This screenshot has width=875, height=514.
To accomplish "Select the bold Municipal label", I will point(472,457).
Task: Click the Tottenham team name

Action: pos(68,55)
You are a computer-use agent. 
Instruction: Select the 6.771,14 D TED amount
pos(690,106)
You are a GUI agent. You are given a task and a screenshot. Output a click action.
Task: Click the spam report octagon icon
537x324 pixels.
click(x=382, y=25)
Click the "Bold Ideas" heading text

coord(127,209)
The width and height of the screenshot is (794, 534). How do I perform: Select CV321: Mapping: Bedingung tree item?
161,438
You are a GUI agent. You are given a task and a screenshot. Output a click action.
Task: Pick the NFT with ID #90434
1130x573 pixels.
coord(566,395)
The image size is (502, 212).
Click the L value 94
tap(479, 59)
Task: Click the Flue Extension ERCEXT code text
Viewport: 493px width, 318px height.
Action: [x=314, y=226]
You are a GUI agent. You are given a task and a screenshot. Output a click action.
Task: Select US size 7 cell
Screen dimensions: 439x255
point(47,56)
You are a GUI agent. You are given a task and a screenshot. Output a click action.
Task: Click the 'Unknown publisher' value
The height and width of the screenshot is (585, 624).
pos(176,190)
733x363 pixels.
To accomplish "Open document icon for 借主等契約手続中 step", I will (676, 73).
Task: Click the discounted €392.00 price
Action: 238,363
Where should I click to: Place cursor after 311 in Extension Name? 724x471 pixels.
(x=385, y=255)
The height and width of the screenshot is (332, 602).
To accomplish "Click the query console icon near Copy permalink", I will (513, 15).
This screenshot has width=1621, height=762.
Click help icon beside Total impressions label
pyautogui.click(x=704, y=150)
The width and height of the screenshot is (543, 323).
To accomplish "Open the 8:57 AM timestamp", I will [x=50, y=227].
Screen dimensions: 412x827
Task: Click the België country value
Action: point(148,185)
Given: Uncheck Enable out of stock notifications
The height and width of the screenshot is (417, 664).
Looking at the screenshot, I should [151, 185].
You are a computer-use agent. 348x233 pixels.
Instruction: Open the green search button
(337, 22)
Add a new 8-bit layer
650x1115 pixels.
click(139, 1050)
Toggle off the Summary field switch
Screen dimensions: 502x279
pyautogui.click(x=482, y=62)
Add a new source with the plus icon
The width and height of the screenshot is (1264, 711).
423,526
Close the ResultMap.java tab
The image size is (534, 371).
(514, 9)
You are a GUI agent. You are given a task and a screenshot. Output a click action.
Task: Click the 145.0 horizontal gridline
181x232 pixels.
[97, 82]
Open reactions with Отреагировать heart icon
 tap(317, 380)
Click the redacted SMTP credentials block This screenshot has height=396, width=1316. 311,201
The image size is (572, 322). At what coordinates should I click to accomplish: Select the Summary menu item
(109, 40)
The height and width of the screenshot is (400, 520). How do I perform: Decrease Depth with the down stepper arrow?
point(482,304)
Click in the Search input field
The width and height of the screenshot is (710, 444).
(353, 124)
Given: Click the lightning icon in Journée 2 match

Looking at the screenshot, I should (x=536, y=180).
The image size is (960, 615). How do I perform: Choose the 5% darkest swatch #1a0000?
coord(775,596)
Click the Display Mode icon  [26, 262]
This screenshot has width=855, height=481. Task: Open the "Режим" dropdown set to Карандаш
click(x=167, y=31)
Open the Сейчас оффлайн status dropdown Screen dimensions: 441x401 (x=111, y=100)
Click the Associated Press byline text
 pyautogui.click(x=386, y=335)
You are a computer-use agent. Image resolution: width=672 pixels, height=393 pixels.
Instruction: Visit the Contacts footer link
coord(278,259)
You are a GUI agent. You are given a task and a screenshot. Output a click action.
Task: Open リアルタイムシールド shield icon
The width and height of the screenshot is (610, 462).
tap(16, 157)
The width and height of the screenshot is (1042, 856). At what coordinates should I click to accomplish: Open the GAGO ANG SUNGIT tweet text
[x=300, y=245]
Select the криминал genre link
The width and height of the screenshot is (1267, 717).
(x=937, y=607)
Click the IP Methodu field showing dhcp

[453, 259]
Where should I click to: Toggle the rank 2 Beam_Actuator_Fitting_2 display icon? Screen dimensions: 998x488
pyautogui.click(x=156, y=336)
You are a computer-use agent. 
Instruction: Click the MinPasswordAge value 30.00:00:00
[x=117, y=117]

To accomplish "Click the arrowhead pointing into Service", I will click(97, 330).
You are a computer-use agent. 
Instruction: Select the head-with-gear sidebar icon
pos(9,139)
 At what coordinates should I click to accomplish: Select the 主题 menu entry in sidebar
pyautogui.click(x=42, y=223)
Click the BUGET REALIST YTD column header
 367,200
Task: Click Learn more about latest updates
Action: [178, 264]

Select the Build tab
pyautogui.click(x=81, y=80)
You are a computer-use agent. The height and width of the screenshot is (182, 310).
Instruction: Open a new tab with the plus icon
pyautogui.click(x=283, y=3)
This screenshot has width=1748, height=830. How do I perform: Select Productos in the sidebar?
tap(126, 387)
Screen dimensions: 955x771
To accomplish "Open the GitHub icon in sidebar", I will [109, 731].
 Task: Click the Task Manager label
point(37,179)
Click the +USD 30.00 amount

* _What is required_:
The required output is the line containing "Select the Build tab" through the last line of the records above, each copied exactly and nothing more.

* _The answer_:
Select the Build tab
pyautogui.click(x=81, y=80)
You are a computer-use agent. The height and width of the screenshot is (182, 310).
Instruction: Open a new tab with the plus icon
pyautogui.click(x=283, y=3)
This screenshot has width=1748, height=830. How do I perform: Select Productos in the sidebar?
tap(126, 387)
Screen dimensions: 955x771
To accomplish "Open the GitHub icon in sidebar", I will [109, 731].
 Task: Click the Task Manager label
point(37,179)
Click the +USD 30.00 amount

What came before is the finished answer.